**Aim of the task**
From the data below, please reproduce exactly everything from the line that contains "Screen dimensions: 984x636" down to the line that contains "You are a computer-use agent. This", with both ends included.

——

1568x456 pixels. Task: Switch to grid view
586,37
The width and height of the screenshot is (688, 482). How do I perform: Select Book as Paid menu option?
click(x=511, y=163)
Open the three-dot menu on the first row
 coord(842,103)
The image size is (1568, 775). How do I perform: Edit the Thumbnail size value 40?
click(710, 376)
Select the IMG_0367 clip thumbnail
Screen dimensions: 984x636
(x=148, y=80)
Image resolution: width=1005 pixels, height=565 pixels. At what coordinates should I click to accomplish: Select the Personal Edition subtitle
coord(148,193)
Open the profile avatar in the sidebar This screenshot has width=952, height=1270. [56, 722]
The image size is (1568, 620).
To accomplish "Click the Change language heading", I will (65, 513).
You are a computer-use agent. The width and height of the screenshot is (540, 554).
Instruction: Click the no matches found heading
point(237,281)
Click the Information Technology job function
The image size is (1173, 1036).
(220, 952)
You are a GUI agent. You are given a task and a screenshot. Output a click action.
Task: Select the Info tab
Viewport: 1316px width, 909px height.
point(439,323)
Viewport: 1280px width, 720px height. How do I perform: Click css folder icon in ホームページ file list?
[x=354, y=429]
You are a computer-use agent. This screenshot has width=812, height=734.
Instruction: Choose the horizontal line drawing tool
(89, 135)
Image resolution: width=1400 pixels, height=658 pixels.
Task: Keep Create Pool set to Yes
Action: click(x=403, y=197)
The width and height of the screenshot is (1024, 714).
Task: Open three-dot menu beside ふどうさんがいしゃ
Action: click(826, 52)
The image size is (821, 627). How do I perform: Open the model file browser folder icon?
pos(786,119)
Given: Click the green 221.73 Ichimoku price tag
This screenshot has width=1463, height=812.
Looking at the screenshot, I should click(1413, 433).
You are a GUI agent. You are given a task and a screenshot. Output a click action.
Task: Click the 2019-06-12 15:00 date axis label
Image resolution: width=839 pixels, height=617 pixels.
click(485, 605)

——

**Task response**
Screen dimensions: 984x636
(x=148, y=80)
Image resolution: width=1005 pixels, height=565 pixels. At what coordinates should I click to accomplish: Select the Personal Edition subtitle
coord(148,193)
Open the profile avatar in the sidebar This screenshot has width=952, height=1270. [56, 722]
The image size is (1568, 620).
To accomplish "Click the Change language heading", I will (65, 513).
You are a computer-use agent. The width and height of the screenshot is (540, 554).
Instruction: Click the no matches found heading
point(237,281)
Click the Information Technology job function
The image size is (1173, 1036).
(220, 952)
You are a GUI agent. You are given a task and a screenshot. Output a click action.
Task: Select the Info tab
Viewport: 1316px width, 909px height.
point(439,323)
Viewport: 1280px width, 720px height. How do I perform: Click css folder icon in ホームページ file list?
[x=354, y=429]
You are a computer-use agent. This screenshot has width=812, height=734.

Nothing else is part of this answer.